INFO:root:load the content image, size = (1280, 960) INFO:root:resize the content image to (780, 585) [22:42:54] ./dmlc-core/include/dmlc/logging.h:208: [22:42:54] src/operator/./convolution-inl.h:258: Check failed: (param_.workspace) >= (required_size) Minimum workspace size: 1168128000 Bytes Given: 1073741824 Bytes [22:42:54] ./dmlc-core/include/dmlc/logging.h:208: [22:42:54] src/engine/./threadedengine.h:295: [22:42:54] src/operator/./convolution-inl.h:258: Check failed: (param.workspace) >= (required_size) Minimum workspace size: 1168128000 Bytes Given: 1073741824 Bytes An fatal error occurred in asynchronous engine operation. If you do not know what caused this error, you can try set environment variable MXNET_ENGINE_TYPEto NaiveEngine and run with debugger (i.e. gdb). This will force all operations to be synchronous and backtrace will give you the series of calls that lead to this error. Remember to set MXNET_ENGINE_TYPE back to empty after debugging. terminate called after throwing an instance of 'dmlc::Error' what(): [22:42:54] src/engine/./threadedengine.h:295: [22:42:54] src/operator/./convolution-inl.h:258: Check failed: (param.workspace) >= (required_size) Minimum workspace size: 1168128000 Bytes Given: 1073741824 Bytes An fatal error occurred in asynchronous engine operation. If you do not know what caused this error, you can try set environment variable MXNET_ENGINE_TYPEto NaiveEngine and run with debugger (i.e. gdb). This will force all operations to be synchronous and backtrace will give you the series of calls that lead to this error. Remember to set MXNET_ENGINE_TYPE back to empty after debugging. Command terminated by signal 6

— Reply to this email directly or view it on GitHub https://github.com/dmlc/mxnet/issues/664#issuecomment-161533404.

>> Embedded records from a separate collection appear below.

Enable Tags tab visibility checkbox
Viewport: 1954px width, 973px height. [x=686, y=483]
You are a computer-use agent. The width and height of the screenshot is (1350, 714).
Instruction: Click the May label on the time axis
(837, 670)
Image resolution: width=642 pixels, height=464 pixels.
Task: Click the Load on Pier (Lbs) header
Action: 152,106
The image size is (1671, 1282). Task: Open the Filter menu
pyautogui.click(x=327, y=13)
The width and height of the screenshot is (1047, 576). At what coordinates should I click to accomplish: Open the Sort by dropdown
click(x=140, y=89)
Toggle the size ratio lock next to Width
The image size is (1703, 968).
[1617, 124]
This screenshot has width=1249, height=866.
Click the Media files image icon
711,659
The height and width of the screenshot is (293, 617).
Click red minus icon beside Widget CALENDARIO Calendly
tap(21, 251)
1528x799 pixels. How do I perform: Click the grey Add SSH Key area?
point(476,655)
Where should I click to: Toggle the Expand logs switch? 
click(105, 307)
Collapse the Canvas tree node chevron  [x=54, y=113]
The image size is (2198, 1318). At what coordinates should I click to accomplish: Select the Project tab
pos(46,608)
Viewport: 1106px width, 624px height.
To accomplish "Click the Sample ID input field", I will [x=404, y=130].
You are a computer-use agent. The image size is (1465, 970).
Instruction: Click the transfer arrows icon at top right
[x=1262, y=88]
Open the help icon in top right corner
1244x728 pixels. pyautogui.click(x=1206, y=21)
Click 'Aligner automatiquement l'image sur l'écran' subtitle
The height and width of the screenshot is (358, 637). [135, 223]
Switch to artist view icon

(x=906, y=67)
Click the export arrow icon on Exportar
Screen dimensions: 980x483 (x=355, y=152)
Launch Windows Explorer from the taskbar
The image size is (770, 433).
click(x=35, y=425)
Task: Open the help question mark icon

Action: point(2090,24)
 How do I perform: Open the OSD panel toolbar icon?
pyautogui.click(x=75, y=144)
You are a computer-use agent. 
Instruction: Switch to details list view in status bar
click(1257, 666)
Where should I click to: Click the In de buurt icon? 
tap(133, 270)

phunterlau commented 8 years ago

That works. I can maximize the edge to 850 by changing workspace to 2048. Does it have special meanings?

pogo-vangogh-30-2-0 003-0 3-out-850

mli commented 8 years ago

it increases the temp buffer size, or the working space size

On Thu, Dec 3, 2015 at 11:53 PM, Hongliang Liu notifications@github.com wrote:

That works. I can maximize the edge to 850 by changing workspace to 2048. Does it have special meanings?

[image: pogo-vangogh-30-2-0 003-0 3-out-850] https://cloud.githubusercontent.com/assets/1690881/11582168/e4e1caca-99ff-11e5-8a30-7090b1b8e1b7.jpg

— Reply to this email directly or view it on GitHub https://github.com/dmlc/mxnet/issues/664#issuecomment-161876700.

mli commented 8 years ago

i'm going to close this issue now since the demo is already available at https://github.com/dmlc/mxnet/tree/master/example/neural-style

further work is definitely required to improve both the speed and the results.